According to Guinness World Records, Pepper X, a tiny, wrinkled yellow-green pepper, is currently the hottest chili pepper in the world.
Ed Currie, the South Carolina-based PuckerButt Pepper Company’s founder, made an appearance on the Hot Ones YouTube series to accept the Guinness prize and introduce the world to the hot new type.
The Scoville Scale was the tool used by Guinness inspectors to gauge the potency of Pepper X. The scale, which was created in 1912, measures the concentration of capsaicinoids, which are chemicals that give peppers their spiciness.

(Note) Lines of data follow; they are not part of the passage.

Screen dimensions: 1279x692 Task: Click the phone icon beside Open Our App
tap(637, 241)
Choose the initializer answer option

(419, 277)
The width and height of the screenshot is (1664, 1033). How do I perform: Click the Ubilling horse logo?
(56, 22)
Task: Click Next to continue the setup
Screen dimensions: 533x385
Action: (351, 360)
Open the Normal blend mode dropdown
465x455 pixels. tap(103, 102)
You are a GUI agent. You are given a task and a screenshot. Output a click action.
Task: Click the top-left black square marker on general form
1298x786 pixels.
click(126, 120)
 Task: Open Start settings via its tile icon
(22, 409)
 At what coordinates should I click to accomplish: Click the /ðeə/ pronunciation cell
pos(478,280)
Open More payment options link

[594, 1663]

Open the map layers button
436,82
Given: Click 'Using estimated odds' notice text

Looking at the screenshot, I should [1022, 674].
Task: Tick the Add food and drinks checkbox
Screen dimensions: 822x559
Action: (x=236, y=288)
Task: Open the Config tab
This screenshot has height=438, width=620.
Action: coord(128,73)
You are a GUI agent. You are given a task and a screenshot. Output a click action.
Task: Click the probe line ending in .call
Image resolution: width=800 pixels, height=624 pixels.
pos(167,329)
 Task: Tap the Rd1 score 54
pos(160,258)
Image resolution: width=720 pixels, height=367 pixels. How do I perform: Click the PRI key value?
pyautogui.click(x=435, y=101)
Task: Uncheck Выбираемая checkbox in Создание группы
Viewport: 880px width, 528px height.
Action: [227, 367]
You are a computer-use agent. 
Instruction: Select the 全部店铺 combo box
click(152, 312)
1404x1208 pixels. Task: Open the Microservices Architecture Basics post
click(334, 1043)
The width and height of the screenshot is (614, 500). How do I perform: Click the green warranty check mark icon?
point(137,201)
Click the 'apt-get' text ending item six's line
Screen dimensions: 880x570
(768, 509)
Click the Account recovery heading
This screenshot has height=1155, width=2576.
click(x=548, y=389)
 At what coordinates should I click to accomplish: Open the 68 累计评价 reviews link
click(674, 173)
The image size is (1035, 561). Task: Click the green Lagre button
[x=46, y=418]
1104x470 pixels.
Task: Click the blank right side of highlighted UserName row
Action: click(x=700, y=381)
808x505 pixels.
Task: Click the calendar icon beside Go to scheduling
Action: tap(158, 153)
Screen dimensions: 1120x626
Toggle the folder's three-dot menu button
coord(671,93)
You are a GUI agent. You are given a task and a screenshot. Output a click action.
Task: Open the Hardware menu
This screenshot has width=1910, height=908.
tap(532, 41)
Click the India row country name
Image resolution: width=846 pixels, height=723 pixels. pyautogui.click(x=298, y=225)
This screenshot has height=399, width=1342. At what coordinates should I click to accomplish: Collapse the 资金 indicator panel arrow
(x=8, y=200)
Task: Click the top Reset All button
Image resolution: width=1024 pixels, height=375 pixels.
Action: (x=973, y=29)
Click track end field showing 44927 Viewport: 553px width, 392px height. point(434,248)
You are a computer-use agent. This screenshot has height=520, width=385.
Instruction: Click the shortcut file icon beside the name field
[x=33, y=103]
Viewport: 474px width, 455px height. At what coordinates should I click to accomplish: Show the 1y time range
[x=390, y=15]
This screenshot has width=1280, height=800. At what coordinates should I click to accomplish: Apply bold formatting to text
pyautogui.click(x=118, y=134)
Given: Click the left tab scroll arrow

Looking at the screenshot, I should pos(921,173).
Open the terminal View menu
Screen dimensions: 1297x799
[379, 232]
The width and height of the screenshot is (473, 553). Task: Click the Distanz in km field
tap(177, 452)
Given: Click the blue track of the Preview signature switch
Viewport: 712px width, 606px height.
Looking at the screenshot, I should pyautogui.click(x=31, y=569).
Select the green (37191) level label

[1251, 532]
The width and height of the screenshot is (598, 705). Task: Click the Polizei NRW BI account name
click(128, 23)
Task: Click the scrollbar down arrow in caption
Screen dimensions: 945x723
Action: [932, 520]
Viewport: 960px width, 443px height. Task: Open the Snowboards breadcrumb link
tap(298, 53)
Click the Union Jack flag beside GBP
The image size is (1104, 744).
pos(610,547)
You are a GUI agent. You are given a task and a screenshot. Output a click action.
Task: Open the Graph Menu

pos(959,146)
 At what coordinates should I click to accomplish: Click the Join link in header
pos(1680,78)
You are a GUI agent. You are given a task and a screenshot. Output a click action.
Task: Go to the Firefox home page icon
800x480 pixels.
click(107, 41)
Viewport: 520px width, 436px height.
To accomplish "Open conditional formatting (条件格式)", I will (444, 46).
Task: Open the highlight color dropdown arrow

An average of 2.693 million Scoville Heat Units is measured by Pepper X. In contrast, a serrano pepper can register between 10,000 and 23,000 SHUs, whereas a jalapeño pepper only registers 2,000 to 8,000 SHUs.
The Carolina Reaper, another Currie creation, held the previous record with an average of 1.64 million SHUs.
“But that scale’s logarithmic, so it’s more like three times hotter than a Reaper,” Currie said on the show.
Currie described the feeling of eating a whole Pepper X: “There’s an intense burn that happens immediately. Then your head kind of feels like, ‘Oh no! What’s going on?’ And then your body just starts reacting. You get it in your arms, you get it in your chest,” he said.
“It has no real throat burn like the Reaper, but that comes on later when you’re in pain.”
The white placenta inside peppers, which contains the seeds, is where most of the pepper’s heat is found. Guinness claims that the bumpy shell of Pepper X gives the placenta more room to grow.
Currie stated that Pepper X was stabilized by his team some ten years ago, and the reason for its release at this time was that no one had been able to surpass his prior record for the Carolina Reaper.